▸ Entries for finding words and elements
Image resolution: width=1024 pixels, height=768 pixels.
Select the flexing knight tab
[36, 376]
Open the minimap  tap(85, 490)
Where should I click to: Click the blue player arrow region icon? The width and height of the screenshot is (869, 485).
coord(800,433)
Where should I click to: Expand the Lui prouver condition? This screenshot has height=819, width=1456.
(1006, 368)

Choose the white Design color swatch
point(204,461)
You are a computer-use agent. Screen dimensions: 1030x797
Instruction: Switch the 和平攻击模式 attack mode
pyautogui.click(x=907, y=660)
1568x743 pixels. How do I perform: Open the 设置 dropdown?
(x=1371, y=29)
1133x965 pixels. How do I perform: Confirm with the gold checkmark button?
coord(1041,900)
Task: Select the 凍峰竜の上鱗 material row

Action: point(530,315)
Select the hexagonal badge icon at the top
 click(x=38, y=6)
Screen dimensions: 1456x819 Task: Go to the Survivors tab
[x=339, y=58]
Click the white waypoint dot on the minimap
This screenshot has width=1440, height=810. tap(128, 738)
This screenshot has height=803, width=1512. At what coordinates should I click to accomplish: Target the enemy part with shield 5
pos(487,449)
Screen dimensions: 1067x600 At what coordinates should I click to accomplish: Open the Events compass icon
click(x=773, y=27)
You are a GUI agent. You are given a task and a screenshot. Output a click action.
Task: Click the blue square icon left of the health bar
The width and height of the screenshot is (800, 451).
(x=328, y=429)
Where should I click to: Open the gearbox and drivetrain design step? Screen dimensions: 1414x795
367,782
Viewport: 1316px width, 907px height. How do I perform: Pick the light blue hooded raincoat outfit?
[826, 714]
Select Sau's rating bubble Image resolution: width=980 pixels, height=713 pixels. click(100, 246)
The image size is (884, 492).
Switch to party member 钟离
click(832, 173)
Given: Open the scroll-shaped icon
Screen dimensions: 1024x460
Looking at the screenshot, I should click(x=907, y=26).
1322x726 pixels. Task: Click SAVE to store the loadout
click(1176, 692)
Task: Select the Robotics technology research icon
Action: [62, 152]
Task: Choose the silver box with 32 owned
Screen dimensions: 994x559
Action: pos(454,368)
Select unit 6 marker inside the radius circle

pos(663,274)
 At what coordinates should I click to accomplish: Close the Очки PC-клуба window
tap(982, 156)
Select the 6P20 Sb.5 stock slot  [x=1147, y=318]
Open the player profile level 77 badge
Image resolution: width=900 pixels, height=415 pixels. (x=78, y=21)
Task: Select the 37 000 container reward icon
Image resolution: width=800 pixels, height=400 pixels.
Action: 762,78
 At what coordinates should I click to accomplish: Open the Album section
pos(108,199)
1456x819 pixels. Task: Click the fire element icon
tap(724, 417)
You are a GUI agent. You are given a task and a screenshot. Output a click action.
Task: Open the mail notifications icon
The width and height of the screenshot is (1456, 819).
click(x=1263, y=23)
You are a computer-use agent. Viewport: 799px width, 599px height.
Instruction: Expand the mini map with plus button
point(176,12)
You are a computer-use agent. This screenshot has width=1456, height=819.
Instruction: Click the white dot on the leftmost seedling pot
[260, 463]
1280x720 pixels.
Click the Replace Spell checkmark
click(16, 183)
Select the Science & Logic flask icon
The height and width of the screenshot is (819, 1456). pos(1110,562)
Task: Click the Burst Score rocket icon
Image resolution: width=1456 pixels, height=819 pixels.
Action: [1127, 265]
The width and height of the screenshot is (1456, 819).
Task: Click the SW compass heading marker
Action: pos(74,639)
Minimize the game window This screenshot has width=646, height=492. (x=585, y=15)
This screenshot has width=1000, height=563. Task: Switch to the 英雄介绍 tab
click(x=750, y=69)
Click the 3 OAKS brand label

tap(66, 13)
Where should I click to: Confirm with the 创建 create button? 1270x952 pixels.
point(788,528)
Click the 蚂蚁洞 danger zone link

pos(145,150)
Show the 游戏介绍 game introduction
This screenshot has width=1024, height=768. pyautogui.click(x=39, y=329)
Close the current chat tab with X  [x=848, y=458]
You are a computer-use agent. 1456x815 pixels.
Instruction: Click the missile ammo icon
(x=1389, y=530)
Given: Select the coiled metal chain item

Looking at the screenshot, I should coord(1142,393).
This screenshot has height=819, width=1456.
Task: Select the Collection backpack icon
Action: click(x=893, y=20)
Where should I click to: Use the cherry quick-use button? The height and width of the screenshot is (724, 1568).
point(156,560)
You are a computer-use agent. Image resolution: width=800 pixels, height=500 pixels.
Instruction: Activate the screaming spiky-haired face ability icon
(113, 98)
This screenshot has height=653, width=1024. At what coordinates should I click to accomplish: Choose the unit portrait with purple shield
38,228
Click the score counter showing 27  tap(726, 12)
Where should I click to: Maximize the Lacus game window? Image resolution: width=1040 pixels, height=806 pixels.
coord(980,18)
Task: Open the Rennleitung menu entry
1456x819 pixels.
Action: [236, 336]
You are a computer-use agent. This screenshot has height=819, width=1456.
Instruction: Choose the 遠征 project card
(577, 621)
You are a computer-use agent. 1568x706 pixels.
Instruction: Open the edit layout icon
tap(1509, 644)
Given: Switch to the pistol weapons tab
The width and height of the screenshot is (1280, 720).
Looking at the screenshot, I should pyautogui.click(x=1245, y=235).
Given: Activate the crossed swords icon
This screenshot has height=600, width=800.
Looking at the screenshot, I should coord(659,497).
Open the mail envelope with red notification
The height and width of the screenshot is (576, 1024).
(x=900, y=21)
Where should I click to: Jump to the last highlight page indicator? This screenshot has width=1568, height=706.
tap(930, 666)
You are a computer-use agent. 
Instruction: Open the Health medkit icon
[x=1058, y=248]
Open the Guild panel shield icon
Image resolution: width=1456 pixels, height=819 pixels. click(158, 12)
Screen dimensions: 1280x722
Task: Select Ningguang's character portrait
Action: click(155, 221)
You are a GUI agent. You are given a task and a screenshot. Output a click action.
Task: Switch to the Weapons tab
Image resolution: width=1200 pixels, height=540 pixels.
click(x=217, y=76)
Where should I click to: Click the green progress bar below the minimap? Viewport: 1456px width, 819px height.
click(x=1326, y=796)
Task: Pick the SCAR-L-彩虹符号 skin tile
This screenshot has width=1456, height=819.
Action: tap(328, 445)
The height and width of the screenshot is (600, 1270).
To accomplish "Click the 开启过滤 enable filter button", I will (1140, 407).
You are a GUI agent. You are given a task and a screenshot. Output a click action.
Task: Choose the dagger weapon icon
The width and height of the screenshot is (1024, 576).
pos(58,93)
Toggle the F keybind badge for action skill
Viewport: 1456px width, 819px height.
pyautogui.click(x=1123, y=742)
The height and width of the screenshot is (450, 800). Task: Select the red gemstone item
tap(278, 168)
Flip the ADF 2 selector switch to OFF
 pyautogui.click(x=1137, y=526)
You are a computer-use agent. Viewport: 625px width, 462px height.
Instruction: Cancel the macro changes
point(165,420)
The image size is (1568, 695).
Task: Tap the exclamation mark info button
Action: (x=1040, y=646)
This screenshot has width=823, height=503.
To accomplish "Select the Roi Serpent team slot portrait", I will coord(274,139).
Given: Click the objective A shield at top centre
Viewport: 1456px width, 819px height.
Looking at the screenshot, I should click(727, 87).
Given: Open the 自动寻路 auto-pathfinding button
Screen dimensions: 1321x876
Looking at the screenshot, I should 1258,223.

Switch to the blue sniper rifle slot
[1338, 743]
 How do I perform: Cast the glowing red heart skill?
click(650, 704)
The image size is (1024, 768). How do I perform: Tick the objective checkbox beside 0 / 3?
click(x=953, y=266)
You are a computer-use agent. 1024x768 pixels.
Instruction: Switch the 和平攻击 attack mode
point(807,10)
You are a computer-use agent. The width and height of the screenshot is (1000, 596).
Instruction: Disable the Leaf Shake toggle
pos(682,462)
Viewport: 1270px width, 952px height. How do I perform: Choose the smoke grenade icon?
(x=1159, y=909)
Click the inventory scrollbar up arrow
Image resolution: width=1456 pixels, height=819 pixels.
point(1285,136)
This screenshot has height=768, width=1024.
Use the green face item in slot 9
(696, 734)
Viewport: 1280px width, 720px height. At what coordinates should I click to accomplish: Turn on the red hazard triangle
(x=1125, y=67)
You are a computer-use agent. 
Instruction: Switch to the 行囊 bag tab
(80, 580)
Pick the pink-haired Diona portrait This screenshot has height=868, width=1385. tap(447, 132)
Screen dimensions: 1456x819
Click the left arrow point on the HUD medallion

▸ Stated problem
Please turn the material into a Markdown table with the columns Row and Line, one numbered row per line with blank lines left out. Begin at the line that contains "Click the score" and stop after the line that contains "tap(1509, 644)", including nothing else.

▸ Worked solution
| Row | Line |
|---|---|
| 1 | Click the score counter showing 27  tap(726, 12) |
| 2 | Where should I click to: Maximize the Lacus game window? Image resolution: width=1040 pixels, height=806 pixels. |
| 3 | coord(980,18) |
| 4 | Task: Open the Rennleitung menu entry |
| 5 | 1456x819 pixels. |
| 6 | Action: [236, 336] |
| 7 | You are a computer-use agent. This screenshot has height=819, width=1456. |
| 8 | Instruction: Choose the 遠征 project card |
| 9 | (577, 621) |
| 10 | You are a computer-use agent. 1568x706 pixels. |
| 11 | Instruction: Open the edit layout icon |
| 12 | tap(1509, 644) |